Castelijns J A, van den Brekel M W, Smit E M, Tobi H, van Wagtendonk F W, Golding R P, Venema H W, van Schaik C, Snow G B
Department of Radiology, Free University Hospital, Amsterdam, The Netherlands.
Radiology. 1995 Sep;196(3):735-9. doi: 10.1148/radiology.196.3.7644637.
To determine the predictive value of several clinical and radiologic parameters for recurrence of laryngeal cancer.
Eighty previously untreated patients underwent magnetic resonance (MR) imaging before radiation therapy with curative intent. Tumor volume was calculated from T1-weighted MR images. Cartilage was considered invaded by pathologic tissue if it had intermediate signal intensity on T1-weighted spin-echo (SE) MR images and high signal intensity on T2-weighted SE MR images.

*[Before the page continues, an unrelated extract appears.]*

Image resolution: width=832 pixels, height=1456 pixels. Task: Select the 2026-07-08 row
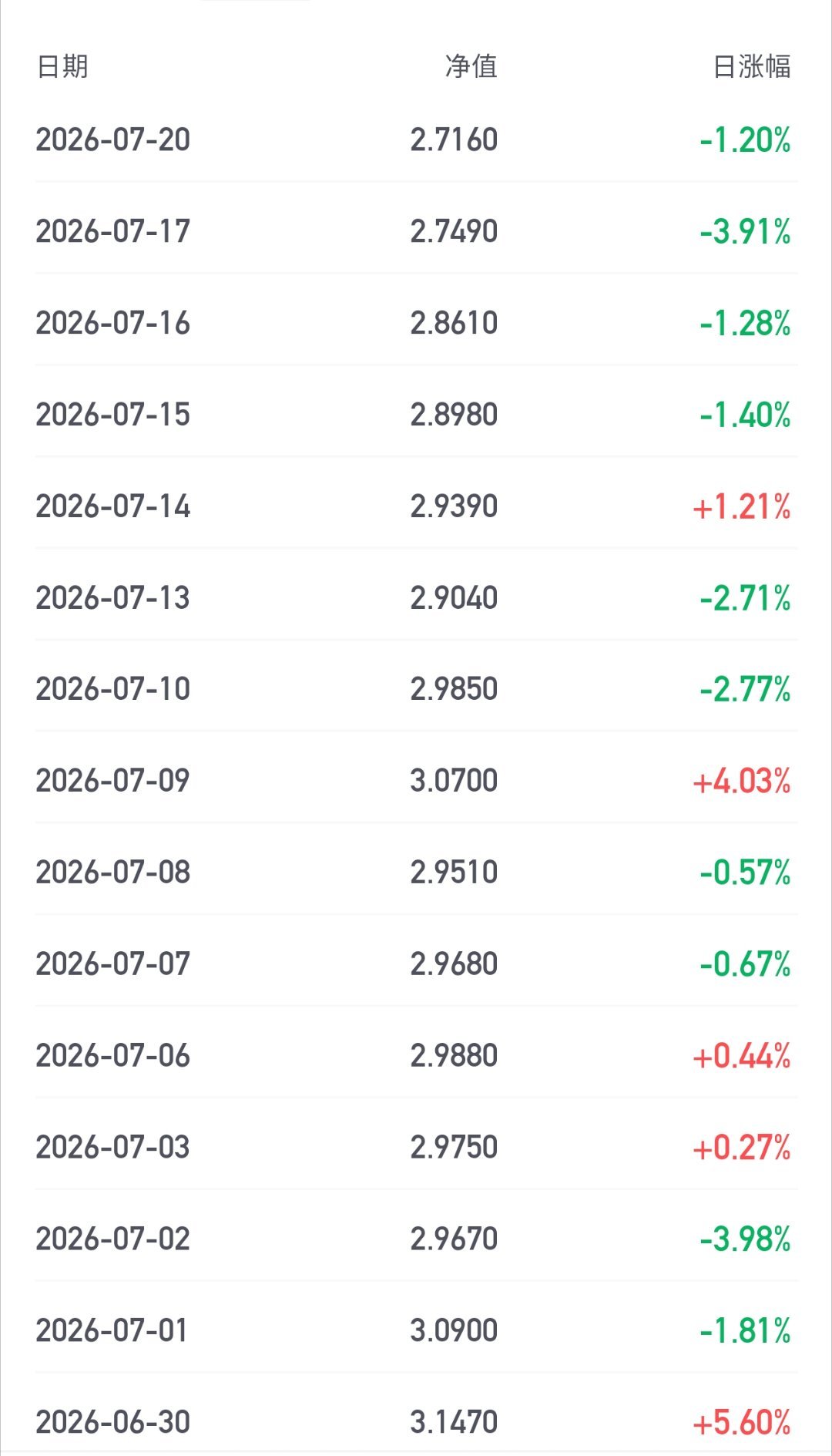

The minimum follow-up was 2 years.
Parameters such as age, sex, histopathologic findings, and invasion of the vocal muscle or pre-epiglottic space were not significantly correlated with tumor recurrence. Logistic regression analysis showed three relevant contributors: cord mobility, as judged clinically, and tumor volume and, more significantly, cartilage invasion, as seen at MR imaging.

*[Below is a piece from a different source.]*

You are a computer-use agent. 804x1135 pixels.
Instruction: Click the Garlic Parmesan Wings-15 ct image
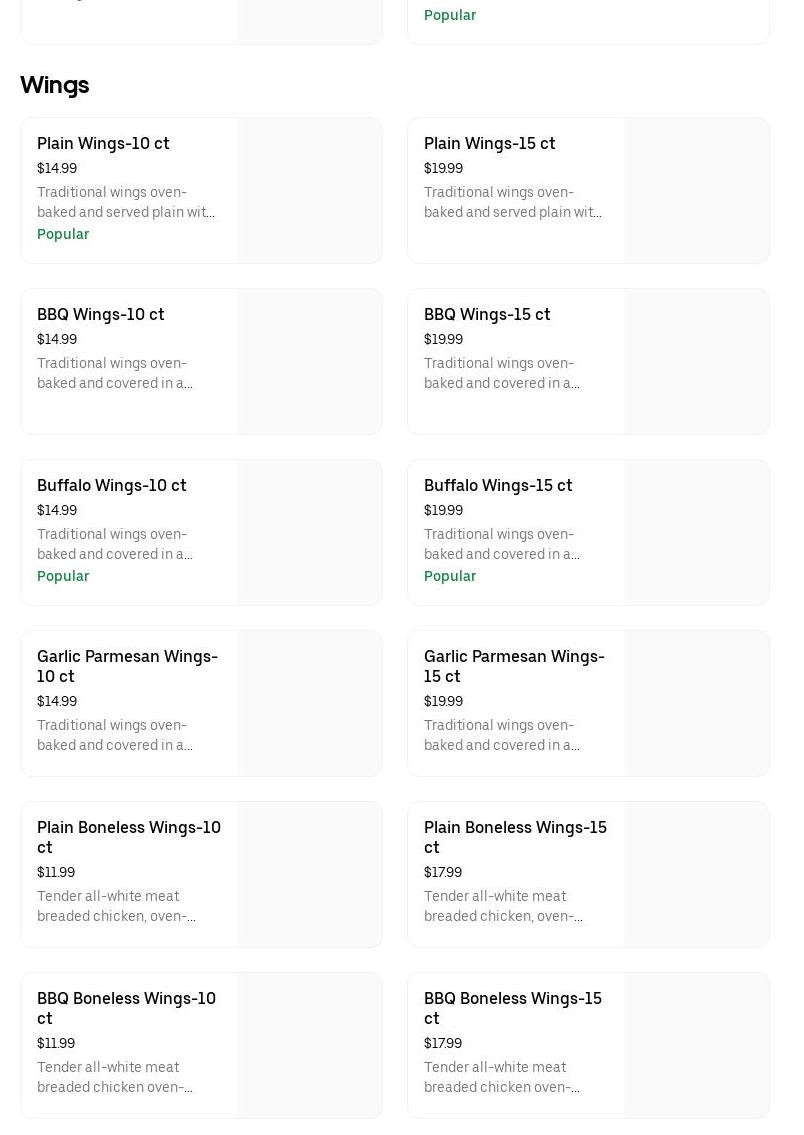pos(697,704)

For untreated laryngeal cancer, MR imaging findings of tumor volume and cartilage invasion allow better patient selection for either radiation therapy or surgery. MR imaging is mandatory for T staging of laryngeal cancer.
确定几种临床和放射学参数对喉癌复发的预测价值。
80例未经治疗的患者在进行根治性放射治疗前接受了磁共振(MR)成像检查。肿瘤体积根据T1加权MR图像计算。如果软骨在T1加权自旋回波(SE)MR图像上呈中等信号强度,在T2加权SE MR图像上呈高信号强度,则认为有病理组织侵犯。最短随访时间为2年。
年龄、性别、组织病理学表现以及声带肌或会厌前间隙侵犯等参数与肿瘤复发无显著相关性。逻辑回归分析显示有三个相关因素:临床判断的声带活动度、肿瘤体积,更重要的是MR成像显示的软骨侵犯。
对于未经治疗的喉癌,肿瘤体积和软骨侵犯的MR成像表现有助于更好地选择放疗或手术的患者。MR成像对于喉癌的T分期是必不可少的。